Energy Yield (kWh/kWp)
The Energy Yield (also known as Specific Energy) is a measure of the productivity of an array. The metric, kWh/kWp, shows the effective number of hours that each installed watt of power generates electricity. (And we say effective because if an array produces half strength for four hours, that would be counted as two effective hours, 50% x 4 = 2).
The energy yield is driven significantly by the weather at a location, since a greater level of sunlight will increase the Energy Yield. It is also very much related to the design of the array (including the module orientation, row-to-row shading, and inverter load ratio).
The Energy Yield uses the system’s DC nameplate power as the kWh value in the denominator.

Performance Ratio
The Performance Ratio (PR) measures the ratio between the total irradiance on an array and the equivalent energy generated from the array. The performance ratio shows the total amount of losses in the array between the surface of the modules and the AC energy production.
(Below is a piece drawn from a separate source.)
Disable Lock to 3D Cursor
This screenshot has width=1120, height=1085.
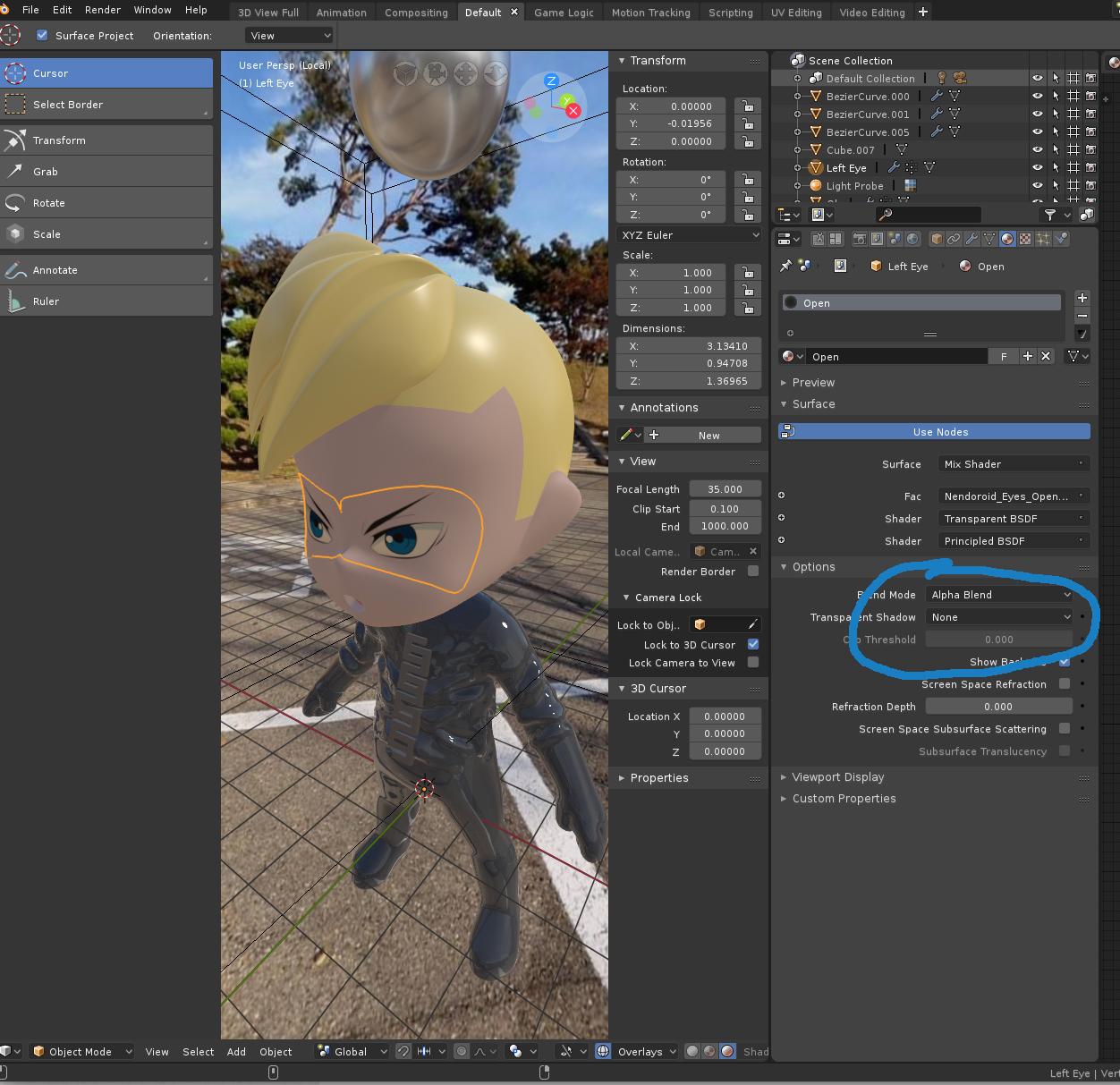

The denominator of the Performance Ratio is the plane-of-array (POA) irradiance. This means that differences in module orientation will not materially change the PR (since both the energy and POA irradiance will change in tandem), while shading will reduce the PR (since the energy yield will drop, but the POA irradiance does not change).

Hourly CSV Export
The Performance Ratio (PR) measures the ratio between the total irradiance on an array and the equivalent energy generated from the array. The performance ratio shows the total amount of losses in the array between the surface of the modules and the AC energy production.
In addition to the summary reports, the hourly results are also available in a CSV format. The table includes a row for each hour, and the columns track each step in the calculation of the system’s energy production, including the underlying weather file, the solar angles, the irradiance calculations, and the power calculations.